State health officials vaccinated more than 1,100 people against the hepatitis A virus last weekend after a bartender in Contoocook was diagnosed with the contagious disease.

Vaccines are most effective against the virus if given quickly after exposure; people who visited the Contoocook Covered Bridge Restaurant and the American Legion toward the end of the potential exposure time frame – July 20 to Aug. 3 – could still benefit from receiving a vaccine and can get one at their doctor’s office or by contacting the state, said Chris Adamski, director of the New Hampshire Department of Health and Human Services’ Bureau of Infectious Diseases.

Officials originally estimated between 600 and 1,000 people were potentially exposed. No other cases of the disease have been reported, Adamski said yesterday.

Hepatitis A is a virus that attacks the liver and is spread when food, water or utensils are contaminated with infected fecal matter, or through sexual contact. It is not life-threatening, and the symptoms are most similar to the flu.

Symptoms often appear within 15 days of infection but can sometimes take several weeks to begin. They include fatigue, fever, nausea, vomiting, dark or discolored urine and gray-colored stool.

There is no treatment or cure beyond managing symptoms through rest and hydration. Symptoms usually last less than two months, and in many cases improve after two weeks.

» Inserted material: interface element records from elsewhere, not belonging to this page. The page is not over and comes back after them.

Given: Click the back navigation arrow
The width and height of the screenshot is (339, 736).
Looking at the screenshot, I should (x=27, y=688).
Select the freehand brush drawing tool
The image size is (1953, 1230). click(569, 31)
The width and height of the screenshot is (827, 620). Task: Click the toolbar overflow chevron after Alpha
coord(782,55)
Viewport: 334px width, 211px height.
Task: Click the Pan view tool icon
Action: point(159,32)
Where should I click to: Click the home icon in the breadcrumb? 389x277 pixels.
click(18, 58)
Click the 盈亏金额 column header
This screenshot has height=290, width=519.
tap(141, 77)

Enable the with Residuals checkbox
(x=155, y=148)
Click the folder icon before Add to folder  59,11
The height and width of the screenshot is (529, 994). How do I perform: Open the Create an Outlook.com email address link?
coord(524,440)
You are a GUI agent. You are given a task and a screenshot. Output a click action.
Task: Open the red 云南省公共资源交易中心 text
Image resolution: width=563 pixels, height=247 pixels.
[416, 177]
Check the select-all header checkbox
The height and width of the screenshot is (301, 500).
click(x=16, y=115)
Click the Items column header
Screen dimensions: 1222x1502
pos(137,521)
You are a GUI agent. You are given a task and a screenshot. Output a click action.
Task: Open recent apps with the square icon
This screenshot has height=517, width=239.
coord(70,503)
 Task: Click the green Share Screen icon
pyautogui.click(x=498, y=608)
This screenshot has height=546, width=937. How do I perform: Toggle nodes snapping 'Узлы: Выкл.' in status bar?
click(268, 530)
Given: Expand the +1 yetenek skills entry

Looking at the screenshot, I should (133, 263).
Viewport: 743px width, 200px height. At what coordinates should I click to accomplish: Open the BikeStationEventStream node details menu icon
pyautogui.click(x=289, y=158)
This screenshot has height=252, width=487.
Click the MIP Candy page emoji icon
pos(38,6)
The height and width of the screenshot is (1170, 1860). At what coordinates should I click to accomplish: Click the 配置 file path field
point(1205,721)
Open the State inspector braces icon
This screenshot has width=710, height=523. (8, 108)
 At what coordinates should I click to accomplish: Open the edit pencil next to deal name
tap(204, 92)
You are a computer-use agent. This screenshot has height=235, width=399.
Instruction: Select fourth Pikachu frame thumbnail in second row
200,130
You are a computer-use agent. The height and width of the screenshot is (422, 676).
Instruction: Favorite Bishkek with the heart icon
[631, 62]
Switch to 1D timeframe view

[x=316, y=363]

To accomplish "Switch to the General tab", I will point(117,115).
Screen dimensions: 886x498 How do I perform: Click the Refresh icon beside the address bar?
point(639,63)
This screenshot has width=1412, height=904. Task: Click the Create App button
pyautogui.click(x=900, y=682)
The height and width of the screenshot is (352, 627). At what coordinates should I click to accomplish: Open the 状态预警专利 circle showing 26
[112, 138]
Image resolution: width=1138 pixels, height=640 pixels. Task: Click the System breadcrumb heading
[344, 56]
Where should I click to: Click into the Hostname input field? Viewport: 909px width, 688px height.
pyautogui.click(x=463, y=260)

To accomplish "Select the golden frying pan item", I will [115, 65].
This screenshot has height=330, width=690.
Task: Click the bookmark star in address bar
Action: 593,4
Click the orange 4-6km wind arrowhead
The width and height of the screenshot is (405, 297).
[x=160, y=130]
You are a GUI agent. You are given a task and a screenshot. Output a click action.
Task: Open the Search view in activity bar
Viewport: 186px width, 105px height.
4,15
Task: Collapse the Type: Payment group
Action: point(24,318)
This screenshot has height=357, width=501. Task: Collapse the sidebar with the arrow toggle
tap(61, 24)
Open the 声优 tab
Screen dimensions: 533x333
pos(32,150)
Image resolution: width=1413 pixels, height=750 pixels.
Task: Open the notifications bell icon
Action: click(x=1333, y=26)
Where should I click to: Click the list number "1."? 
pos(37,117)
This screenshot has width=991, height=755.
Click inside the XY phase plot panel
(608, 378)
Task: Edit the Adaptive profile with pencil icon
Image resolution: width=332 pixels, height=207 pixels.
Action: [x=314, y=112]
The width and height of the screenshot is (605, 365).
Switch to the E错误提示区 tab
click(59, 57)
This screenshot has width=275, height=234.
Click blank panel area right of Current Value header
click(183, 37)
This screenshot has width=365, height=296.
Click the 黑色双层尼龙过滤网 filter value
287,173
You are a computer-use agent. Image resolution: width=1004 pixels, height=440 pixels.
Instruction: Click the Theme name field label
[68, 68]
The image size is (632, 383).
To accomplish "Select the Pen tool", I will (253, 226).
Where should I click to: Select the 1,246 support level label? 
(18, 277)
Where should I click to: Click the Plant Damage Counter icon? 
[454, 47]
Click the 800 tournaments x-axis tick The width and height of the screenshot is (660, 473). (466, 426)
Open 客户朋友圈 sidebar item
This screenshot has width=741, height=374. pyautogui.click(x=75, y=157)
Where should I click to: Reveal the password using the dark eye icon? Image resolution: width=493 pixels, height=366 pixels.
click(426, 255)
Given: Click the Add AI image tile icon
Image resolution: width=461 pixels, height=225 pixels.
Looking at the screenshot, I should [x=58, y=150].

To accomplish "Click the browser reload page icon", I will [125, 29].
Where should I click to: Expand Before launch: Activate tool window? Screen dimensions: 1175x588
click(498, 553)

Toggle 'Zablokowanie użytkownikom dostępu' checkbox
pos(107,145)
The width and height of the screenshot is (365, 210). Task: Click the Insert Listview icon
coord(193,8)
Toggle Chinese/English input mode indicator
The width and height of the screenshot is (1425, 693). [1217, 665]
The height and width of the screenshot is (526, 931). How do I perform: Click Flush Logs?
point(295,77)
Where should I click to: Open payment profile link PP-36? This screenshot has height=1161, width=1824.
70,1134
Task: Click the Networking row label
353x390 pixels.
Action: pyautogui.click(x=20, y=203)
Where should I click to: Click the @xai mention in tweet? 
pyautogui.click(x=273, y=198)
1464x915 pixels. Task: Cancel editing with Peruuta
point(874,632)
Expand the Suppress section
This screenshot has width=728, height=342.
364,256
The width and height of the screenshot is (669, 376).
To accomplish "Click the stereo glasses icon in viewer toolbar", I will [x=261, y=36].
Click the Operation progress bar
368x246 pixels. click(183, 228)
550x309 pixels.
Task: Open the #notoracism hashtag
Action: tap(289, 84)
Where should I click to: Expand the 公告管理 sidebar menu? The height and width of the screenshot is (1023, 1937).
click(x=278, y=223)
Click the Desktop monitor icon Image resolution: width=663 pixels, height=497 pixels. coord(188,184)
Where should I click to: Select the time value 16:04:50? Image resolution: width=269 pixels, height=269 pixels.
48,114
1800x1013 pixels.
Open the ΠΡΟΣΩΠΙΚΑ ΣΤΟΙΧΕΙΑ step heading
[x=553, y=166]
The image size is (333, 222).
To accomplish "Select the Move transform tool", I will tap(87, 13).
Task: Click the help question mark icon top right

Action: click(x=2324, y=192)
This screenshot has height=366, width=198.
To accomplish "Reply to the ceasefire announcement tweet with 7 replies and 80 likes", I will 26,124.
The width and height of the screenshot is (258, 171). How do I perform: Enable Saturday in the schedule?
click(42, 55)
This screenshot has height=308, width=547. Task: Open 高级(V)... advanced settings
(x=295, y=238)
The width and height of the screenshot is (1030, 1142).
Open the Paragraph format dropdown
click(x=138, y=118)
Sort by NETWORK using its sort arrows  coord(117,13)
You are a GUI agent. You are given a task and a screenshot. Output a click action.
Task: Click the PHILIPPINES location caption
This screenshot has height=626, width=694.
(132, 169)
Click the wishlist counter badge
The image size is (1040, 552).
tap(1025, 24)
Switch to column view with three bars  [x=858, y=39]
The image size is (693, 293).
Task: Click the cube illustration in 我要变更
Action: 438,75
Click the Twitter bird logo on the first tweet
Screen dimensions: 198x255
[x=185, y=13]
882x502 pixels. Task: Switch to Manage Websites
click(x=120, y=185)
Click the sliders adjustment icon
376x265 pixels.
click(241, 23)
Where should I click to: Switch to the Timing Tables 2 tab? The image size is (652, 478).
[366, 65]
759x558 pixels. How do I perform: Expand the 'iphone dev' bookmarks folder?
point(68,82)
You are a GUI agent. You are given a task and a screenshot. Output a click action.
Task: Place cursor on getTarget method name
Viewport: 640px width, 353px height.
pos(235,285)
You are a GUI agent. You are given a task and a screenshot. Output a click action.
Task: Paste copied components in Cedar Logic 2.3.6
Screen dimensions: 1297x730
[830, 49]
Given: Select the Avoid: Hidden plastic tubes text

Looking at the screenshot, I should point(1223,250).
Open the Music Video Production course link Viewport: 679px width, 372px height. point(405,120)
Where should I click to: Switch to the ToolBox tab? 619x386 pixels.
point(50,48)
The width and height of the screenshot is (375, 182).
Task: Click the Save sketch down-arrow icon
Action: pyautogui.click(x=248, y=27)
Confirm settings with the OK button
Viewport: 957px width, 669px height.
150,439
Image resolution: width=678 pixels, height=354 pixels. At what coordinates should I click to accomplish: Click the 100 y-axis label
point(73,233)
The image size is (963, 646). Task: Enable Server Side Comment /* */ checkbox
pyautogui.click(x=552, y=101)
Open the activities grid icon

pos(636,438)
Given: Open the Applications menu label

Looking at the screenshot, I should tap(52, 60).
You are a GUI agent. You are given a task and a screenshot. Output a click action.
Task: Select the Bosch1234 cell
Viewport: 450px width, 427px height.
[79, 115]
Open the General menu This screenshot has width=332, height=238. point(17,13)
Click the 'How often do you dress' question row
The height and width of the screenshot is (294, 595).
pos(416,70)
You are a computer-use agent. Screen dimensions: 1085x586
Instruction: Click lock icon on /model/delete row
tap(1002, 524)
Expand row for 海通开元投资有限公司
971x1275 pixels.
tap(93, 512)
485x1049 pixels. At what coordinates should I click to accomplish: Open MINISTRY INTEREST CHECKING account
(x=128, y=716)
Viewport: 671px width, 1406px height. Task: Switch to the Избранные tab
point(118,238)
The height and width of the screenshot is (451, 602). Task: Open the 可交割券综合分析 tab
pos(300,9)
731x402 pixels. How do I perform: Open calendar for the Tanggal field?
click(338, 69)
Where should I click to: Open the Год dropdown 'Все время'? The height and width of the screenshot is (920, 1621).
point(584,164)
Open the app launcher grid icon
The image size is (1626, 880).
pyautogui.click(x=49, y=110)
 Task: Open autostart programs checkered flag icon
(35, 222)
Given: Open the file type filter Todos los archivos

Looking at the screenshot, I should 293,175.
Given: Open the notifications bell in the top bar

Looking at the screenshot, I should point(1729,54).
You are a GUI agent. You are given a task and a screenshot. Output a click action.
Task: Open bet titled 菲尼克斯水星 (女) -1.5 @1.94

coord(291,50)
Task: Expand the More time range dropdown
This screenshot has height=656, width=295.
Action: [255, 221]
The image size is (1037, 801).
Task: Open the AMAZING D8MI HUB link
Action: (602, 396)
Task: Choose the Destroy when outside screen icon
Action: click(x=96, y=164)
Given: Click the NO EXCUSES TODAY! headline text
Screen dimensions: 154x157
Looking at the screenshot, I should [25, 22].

“It can be more than an inconvenience, and if it can be avoided, you’d want to,” Adamski said. “There is a very short window that we still have. Looking from Aug. 3, the window is through this Saturday to provide the optimal protection from potential infection.”

The hepatitis A vaccine has been routinely given to children since about 2006, and once vaccinated or otherwise exposed to the virus, people are not at risk of infection.

The Contoocook Covered Bridge closed last Wednesday when state health officials received the report of the diagnosis from the worker’s physician. State officials recommended the restaurant close “largely for an opportunity for us to fully assess the whole scope of the situation and ensure that other individuals were not sick, but they closed voluntarily,” Adamski said.

Manager Jeremy Frost said the bartender is recovering and has been cleared to return to work but has not started yet.

Staff used the days when the restaurant was closed to the public to clean, update and renovate the kitchen, he said.

The restaurant had passed its most recent regular health inspection in April and was inspected again before opening Tuesday. The restaurant did not have a policy in place in April educating employees about food-borne illnesses and requiring them to report to a supervisor if they are diagnosed with one. Lacking such a policy is not considered a priority violation on a health inspection, but state officials recommend all restaurants have one, said Joyce Welch, administrator of the Food Protection Division.